Para dirigir o espetáculo foi contratado um ator e encenador de teatro, Timothy Jolly, e a realização foi entregue à Olympic Broadcasting Services, uma filial do Comité Olímpico, que faz todas as transmissões há mais de 20 anos, em estádios. Jolly rodeou-se de quatro outros criativos, em áreas complementares como dança e guarda-roupa. Ao todo, foram cinco os grandes responsáveis, unidos na vontade de “celebrar a diversidade”. Imagino que nas suas reuniões tenham passado o tempo a dizer uns aos outros “Mais ça c'est génial!” (mas isso é genial), sem que ninguém de seguida lhes editasse as ideias. A sessão de abertura acabou por se caracterizar por um barroquismo com pretensões futuristas, ambicionando surtir pasmo e arrebatamento. Houve mesmo um comentador que, ao ver uma estátua dourada a emergir do solo, narra com entusiasmo: “E agora vemos Olympe de Gouges, uma mulher muito importante na Revolução Francesa.” Em certa medida sim, foi suficientemente importante para lhe cortarem a cabeça.

Acima de tudo, a realização não mostrou ter léxico para dialogar com a escala da cidade. Bastaria o conhecimento mínimo de algumas regras elementares de realização, como o raccord de direção, para que o espectador se sentisse, no mínimo, orientado no espaço. Entradas e saídas de campo seriam exequíveis de forma elegante e barata com movimentos de câmara planificados: teria sido escusada a quantidade de elevadores e alçapões para fazer emergir estátuas e pessoas. Sei que o orçamento foi ultrapassado, mas era investir menos em alçapões e pagar a uma boa equipa de realização.

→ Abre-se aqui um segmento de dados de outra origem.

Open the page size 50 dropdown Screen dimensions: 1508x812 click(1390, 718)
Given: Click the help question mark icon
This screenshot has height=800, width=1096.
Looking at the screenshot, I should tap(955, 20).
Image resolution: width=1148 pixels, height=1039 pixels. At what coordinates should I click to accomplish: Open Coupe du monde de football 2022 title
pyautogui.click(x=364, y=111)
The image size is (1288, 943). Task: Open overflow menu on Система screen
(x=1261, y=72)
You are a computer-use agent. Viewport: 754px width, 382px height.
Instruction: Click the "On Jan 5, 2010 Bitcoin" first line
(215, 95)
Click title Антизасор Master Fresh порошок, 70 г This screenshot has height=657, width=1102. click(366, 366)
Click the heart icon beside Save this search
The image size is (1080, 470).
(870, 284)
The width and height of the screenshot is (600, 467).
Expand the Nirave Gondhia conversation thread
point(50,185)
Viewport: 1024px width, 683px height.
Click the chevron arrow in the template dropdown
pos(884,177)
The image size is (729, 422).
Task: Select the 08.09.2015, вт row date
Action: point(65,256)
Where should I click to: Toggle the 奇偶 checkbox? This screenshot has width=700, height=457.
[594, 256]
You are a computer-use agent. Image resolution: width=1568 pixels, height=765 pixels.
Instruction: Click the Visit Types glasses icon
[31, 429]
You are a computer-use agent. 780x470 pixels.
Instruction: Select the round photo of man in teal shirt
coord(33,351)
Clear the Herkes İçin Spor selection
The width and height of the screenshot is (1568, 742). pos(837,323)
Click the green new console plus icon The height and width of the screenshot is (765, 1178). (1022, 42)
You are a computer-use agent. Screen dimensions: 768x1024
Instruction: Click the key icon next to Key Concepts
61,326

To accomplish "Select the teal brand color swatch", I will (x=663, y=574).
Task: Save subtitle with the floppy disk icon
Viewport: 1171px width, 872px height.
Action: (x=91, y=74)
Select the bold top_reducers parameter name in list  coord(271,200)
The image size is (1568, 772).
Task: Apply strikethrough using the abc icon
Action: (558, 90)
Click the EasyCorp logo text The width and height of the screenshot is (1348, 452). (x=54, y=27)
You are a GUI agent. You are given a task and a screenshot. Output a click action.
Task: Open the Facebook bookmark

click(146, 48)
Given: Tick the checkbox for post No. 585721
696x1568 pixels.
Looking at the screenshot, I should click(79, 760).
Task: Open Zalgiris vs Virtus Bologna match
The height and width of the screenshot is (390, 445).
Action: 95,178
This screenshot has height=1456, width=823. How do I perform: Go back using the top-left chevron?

Porque o problema foi também narrativo: os criadores engendraram uma personagem original, com a cara coberta por uma espécie de máscara de esgrima, um vulto negro e expedito que galga a cidade, num parkour incansável. É a personagem que cola toda a emaranhada narrativa, e nós, como espectadores, investimos no seu mistério. Vem-se a revelar que o grande desígnio desta figura, depois de toda a aventura, era entregar a tocha a Zidane, num gesto pífio, e ir-se embora. Se porventura tirasse a máscara e fosse uma mulher, isso teria significado: equalité. Mas não: “Toma lá a tocha, Zidane, que me cansei para aqui chegar.”

Por outro lado, representar a diversidade através de uma profusão de cores e formas, tipo cada fatiota cada melro, também não foi o modo mais eloquente de figurar pluralidade. Na imagem, o conceito de diferença emerge de forma muito mais clara em presença de padrões que se quebram do que perante uma diversidade total. O espetáculo esqueceu-se de que era para ser gravado e emitido, que não era teatro de rua. Esta sessão de abertura sofreu de uma grave falha processual: ninguém trabalhou a sério a sua transposição para televisão.

Mas, como sempre, nem tudo foi mau, que para absolutos bastou a corte do Rei Sol. Quando anoiteceu, a sessão melhorou muito, talvez porque a iluminação pontual destacou as zonas de interesse e as câmaras passaram a saber para onde apontar. Atletas vestidos com um equipamento branco ágil e bonito fizeram caminho até à base do grande balão dourado que aguardava a tocha, com sede de fogo. A base incendiou-se e o balão voou. E desde esse dia que paira sobre Paris, como um umbigo da cidade — narcisa, potente, belíssima.»